Entre nos nossos canais do Telegram e WhatsApp para notícias em primeira mão. Telegram: [link do Telegram]
WhatsApp: [link do WhatsApp]
Na quinta-feira (27), o Banco Central da Argentina decidiu elevar a taxa de juros da política monetária em 1.000 pontos-base , que serve de referência para toda a economia. Dessa forma, a taxa nominal do Leliq de 28 dias passará de 81% para 91%, na busca de estabelecer rendimentos iguais à inflação crescente, que em março chegou a 7,7%.
Com esse novo aumento, a taxa básica de juros ultrapassou o máximo atingido durante o governo de Mauricio Macri. Em setembro de 2019, após a forte alta do dólar ocorrida após as eleições do PASO, o BCRA havia elevado a taxa de juros para 86% nominal. Com a alta de hoje, esse recorde foi superado e a cotação dos títulos emitidos pelo Banco Central é a maior em 20 anos, superada apenas pelos recordes do início de 2002, no final da conversibilidade.
“A decisão da autoridade monetária tem como objetivo buscar retornos reais positivos dos investimentos em moeda local e atuar para preservar a estabilidade monetária e financeira. O BCRA continuará monitorando a evolução do nível geral de preços, a dinâmica dos mercados financeiro e cambial e dos agregados monetários com o objetivo de calibrar sua política de taxas”, afirmou o BCRA em comunicado.
O mesmo aumento será aplicado a prazos fixos para pessoas físicas, que terão uma rentabilidade nominal de 91% que chegará a 141% ao ano em termos efetivos, ou seja, se o depositante reinvestir o capital e juros todos os meses por um período de tempo. A partir de amanhã, o prazo fixo de varejo de 30 dias para pessoa física renderá 7,6%, quase a mesma inflação do mês passado.

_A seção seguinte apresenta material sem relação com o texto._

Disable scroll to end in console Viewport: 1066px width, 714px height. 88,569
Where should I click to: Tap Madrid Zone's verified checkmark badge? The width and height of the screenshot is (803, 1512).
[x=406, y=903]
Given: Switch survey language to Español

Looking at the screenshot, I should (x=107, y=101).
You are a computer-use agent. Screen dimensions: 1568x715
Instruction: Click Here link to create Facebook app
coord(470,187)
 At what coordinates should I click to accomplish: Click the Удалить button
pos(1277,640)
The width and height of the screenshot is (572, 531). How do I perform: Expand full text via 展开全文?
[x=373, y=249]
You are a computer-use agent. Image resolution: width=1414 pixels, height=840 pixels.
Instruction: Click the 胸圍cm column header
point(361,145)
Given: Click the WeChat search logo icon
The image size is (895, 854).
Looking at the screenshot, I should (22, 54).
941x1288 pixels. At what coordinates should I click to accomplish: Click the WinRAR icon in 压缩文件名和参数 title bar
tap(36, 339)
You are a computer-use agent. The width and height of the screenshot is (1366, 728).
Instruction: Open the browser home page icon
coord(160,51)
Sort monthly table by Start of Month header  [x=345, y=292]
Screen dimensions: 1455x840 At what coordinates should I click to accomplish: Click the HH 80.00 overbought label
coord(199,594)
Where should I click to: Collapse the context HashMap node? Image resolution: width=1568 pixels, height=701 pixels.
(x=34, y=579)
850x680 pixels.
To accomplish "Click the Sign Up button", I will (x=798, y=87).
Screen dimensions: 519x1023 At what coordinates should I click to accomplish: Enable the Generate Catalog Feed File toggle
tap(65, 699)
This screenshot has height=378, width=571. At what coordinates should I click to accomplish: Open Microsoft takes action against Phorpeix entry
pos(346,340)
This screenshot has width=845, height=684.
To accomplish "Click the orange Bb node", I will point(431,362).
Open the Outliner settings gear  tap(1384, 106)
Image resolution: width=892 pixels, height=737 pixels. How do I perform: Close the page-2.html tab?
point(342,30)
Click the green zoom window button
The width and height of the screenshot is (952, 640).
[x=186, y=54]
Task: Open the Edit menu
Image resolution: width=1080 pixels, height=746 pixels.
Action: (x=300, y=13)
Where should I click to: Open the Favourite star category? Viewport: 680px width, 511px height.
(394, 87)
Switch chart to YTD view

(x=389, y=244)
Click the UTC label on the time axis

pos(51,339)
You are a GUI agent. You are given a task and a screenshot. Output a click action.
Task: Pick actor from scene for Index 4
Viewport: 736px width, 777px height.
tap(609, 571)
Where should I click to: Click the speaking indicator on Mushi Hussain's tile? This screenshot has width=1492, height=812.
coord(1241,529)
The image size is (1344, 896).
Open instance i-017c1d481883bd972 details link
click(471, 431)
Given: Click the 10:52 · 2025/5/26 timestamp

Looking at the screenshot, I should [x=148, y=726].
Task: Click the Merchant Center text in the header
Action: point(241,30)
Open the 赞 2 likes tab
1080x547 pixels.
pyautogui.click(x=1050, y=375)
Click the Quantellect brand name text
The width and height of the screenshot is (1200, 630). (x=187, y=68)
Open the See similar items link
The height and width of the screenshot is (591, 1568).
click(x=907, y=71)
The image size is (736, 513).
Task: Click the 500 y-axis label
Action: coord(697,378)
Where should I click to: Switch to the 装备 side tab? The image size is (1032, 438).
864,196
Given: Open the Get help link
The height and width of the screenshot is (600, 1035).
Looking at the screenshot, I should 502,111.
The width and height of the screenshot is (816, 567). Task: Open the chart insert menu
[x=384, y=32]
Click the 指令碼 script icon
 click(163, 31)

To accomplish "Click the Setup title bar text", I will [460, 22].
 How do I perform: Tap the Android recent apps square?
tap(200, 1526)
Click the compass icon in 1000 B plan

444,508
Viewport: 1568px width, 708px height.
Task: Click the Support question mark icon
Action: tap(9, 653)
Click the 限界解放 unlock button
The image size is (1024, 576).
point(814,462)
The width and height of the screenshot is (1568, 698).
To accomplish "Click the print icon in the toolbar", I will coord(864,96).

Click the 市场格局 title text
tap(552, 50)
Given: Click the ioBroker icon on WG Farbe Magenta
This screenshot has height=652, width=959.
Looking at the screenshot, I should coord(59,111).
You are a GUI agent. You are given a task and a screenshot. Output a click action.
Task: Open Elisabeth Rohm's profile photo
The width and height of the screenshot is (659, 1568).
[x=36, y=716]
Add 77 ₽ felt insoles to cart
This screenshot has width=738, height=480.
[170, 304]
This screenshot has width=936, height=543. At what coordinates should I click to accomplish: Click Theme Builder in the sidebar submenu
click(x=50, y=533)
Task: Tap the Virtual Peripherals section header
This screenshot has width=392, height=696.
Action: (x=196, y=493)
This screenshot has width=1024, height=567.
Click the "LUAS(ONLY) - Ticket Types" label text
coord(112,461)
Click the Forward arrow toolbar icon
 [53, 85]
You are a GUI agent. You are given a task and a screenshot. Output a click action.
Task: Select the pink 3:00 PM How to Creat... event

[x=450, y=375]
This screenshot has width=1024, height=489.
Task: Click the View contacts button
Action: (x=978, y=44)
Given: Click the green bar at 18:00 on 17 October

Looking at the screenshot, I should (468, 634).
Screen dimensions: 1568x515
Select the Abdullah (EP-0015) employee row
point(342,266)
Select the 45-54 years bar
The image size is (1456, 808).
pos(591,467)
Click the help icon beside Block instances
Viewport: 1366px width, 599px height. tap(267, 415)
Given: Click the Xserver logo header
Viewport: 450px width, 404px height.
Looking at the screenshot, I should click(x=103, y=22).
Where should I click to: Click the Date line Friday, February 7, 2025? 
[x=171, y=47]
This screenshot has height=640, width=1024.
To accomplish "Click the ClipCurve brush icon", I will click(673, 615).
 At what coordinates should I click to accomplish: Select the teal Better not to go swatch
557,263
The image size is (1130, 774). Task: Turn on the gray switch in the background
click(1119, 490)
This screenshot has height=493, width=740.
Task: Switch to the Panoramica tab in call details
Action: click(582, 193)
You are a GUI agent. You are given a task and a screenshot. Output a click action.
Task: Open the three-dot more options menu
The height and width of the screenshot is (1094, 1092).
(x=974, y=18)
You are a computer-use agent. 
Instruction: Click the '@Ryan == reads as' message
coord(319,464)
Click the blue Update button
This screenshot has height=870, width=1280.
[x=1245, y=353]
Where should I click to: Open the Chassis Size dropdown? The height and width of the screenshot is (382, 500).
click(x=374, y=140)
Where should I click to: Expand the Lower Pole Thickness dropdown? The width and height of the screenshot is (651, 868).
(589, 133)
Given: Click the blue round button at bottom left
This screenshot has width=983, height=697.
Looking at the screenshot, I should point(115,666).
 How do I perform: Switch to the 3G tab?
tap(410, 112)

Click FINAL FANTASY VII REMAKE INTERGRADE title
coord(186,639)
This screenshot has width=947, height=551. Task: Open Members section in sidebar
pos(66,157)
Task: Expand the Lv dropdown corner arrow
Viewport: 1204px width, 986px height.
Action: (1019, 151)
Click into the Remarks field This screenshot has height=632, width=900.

Ao mesmo tempo, para conter o máximo possível de pesos e evitar que eles caminhem para o dólar, o Banco Central também modificou a condição de “varejo” para os depósitos. Essa nova taxa mínima garantida será aplicada a prazos fixos inferiores a US$ 30 milhões, teto que até hoje era de apenas US$ 10 milhões. Para os demais prazos fixos do setor privado, a alíquota mínima será de 85,5% (até hoje era de 72,5%), o que equivale a uma alíquota efetiva de 128,5%.
O dilema BCRA
A última alta de juros havia ocorrido há apenas uma semana, o que dá uma ideia da excepcionalidade da situação. A Diretoria do BCRA, como fez na última quinta-feira, dia 20, depois de conhecer o IPC de março, sempre muda a taxa depois de conhecer os dados da inflação. Desta vez, o cenário crítico não permitiu que ele esperasse tanto. A inflação de abril, um número quase incerto para os analistas neste momento, só será conhecida em 12 de maio.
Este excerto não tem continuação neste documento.